Or, to put it another way, criminals are criminals because they're less than human. Eugenics used to be popular in the U.S.—and Hitler picked up on it as an excuse to kill Jews and black people and everyone else who he considered to be eugenically inferior to the German people. So, in the long run eugenics did much worse things than that poor criminal brain in its jar.
Quote #2
WALDMAN: The bodies we use in our dissecting room for lecture purposes were not perfect enough for his experiments, he said. He wished us to supply him with other bodies and we were not to be too particular as to where and how we got them. I told him that his demands were unreasonable. And so he left the University to work unhampered. He found what he needed elsewhere.

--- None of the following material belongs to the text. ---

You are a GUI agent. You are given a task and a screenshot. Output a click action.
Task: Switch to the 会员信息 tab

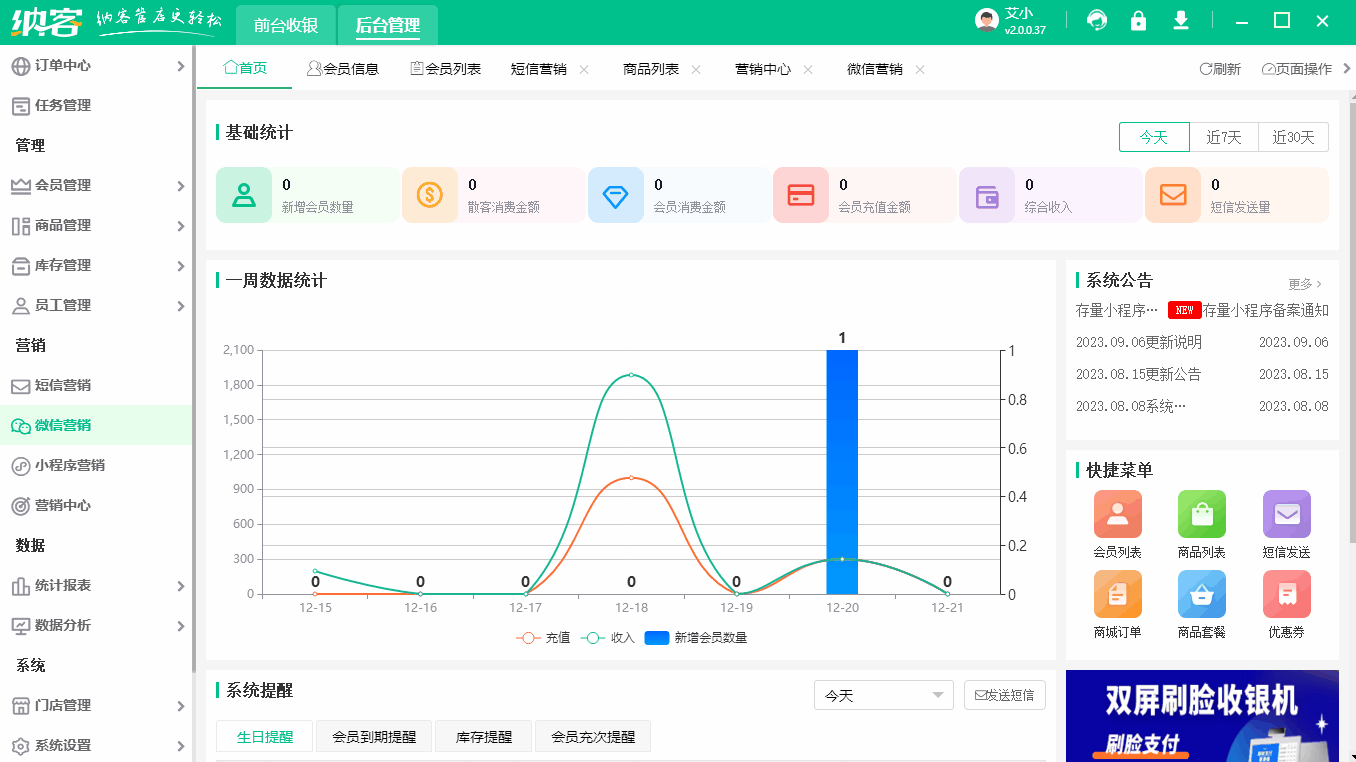coord(343,69)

Frankenstein wanted to steal people's corpses without the consent of their families. That's a bit of an ethical no-no, and Waldman wouldn't go along with it. So Frankenstein, our "hero," got a shady assistant and went off grave-robbing. That's criminal—but nobody ever even suggests that Frankenstein should maybe be punished or go to prison or even be given a stern talking-to. If you look like a monster, people want to punish you. If you've got good looks and are related to the Baron, you never get treated like a criminal…no matter what nasty things you do. Moral: make sure your dad is a Baron, and then do whatever you want.
Quote #3
WALDMAN: The brain which was stolen from my laboratory...was a criminal brain.
FRANKENSTEIN: Oh, well. After all, it's only a piece of dead tissue.
Is the criminal brain really to blame for all the bad things the monster does? It's really not clear. Maybe Waldman is right and the criminal brain is dangerous. Maybe Frankenstein is right, and the brain is just a piece of tissue. The film flirts with the idea that criminals are born via bad brains. And then it flirts with the idea that criminals are made by mistreatment. But it never chooses between them; in the end, you don't know whether it's the brain that makes that monster tick.